*Text passage*
Autism has drawn the attention of many medical scientists throughout the course of history. Fascinated by the various levels of impairment determined by this complex neurological disorder – behavioral, emotional, communicational and cognitive, scientists have tried to clarify the notion of autism and its revealing signs. The most exhaustive research conducted upon this type of disorder belongs to Leo Kanner, an Austrian psychiatrist that focused on the study of autism and other related disorders. Kanner was the first scientist to establish an elaborate description of the disorder which he referred to as a syndrome.
In the 40’s, Kanner came up with a clear model of diagnosis for autism, based on various experiments and elaborate research. Although Kanner’s model of diagnosis is relevant and complete, nowadays it can also be confusing in the process of diagnosing autism. Therefore, various contemporary medical scientists had focused their careers on improving the model of diagnosis introduced by Leo Kanner, clarifying certain obscure aspects that he presented in the past.

*Complete the following*
1. In the passage about autism, give again everything from "In the 40’s, Kanner" down to "in the past.", replacing "model of diagnosis" with "diagnostic model".
2. Answer these questions from the autism passage:
(a) What nationality does the passage give for Leo Kanner?
(b) In which decade did Kanner come up with his model of diagnosis?
(c) What did Kanner call the disorder?
3. Write the next part of the passage on autism and its diagnosis, starting after its final sentence.

*The data*
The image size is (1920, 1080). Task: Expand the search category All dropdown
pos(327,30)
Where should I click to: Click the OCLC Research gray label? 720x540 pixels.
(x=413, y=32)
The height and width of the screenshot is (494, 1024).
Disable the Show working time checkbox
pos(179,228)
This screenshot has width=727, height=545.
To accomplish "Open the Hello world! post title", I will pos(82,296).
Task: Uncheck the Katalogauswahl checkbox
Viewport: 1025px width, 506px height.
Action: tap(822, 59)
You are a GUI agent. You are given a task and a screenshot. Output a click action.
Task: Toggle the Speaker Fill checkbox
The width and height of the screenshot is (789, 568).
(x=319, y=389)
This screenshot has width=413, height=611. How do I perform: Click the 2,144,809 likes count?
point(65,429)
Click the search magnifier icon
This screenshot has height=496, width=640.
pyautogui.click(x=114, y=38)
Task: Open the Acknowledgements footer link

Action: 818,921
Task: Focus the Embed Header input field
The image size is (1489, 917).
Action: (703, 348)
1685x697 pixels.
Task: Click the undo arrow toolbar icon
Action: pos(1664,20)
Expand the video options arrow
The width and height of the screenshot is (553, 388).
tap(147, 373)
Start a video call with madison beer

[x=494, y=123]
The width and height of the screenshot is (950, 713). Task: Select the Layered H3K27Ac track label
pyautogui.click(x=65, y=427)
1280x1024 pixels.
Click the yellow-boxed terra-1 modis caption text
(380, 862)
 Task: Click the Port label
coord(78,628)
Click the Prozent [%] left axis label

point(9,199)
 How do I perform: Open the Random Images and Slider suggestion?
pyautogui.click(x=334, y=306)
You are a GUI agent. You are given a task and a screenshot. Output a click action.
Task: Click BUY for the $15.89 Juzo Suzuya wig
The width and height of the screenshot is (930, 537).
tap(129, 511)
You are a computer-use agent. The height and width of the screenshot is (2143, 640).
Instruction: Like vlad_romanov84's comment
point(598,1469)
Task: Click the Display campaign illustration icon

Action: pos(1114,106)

*Your written answers*
1.
In the 40’s, Kanner came up with a clear diagnostic model for autism, based on various experiments and elaborate research. Although Kanner’s diagnostic model is relevant and complete, nowadays it can also be confusing in the process of diagnosing autism. Therefore, various contemporary medical scientists had focused their careers on improving the diagnostic model introduced by Leo Kanner, clarifying certain obscure aspects that he presented in the past.

2.
(a) Austrian
(b) The 40's
(c) A syndrome

3.
It is very important to understand that people with autism don’t follow the same pattern of impairment, and in fact, the development of the syndrome can greatly vary from a person to another. The severity of autism can alternate from mild to very pronounced and the syndrome can affect people on multiple levels. It is very difficult to correctly diagnose people with autism, as the syndrome can generate a multitude of abnormalities that might point to other neurological disorders. For instance, while some people with autism may present a pronounced impairment of their social skills, they may have an average emotional IQ and a high performance IQ. Other people with the syndrome may have a low performance IQ, but they may present higher levels of emotional intelligence and better social skills.
When Kanner first established his model of diagnosis, he stated that the disorder is very complex and its margins are very difficult to identify. Hence, he invoked that autism can affect some levels more than others. Kanner’s model of diagnosis presented these following features:.
– Impairment of social skills, from early childhood to maturity;.
– Impairment of communication skills, which can vary anywhere from complete inability to develop speech to poor ability of initiating and maintaining a conversation. Kanner also noted echolalia and excessive questioning as autistic features;.
– Very low responsiveness to external stimuli, exaggerated preoccupation with repetitive activities, stereotype behaviors;.
– Good cognitive skills and memory;.
– Good physical skills and muscle coordination.
Considering the fact that Kanner didn’t clarify many aspects of the syndrome, contemporary medical scientists have focused upon simplifying his model of diagnosis. Although the features and the patterns of autism described by Kanner have been preserved, modern science attempted to establish clear criteria of diagnosis. Furthermore, in the late 70’s, Rutter developed new controversial theories, claiming that autism shouldn’t be separated by performance intelligence in the process of diagnosing the disorder.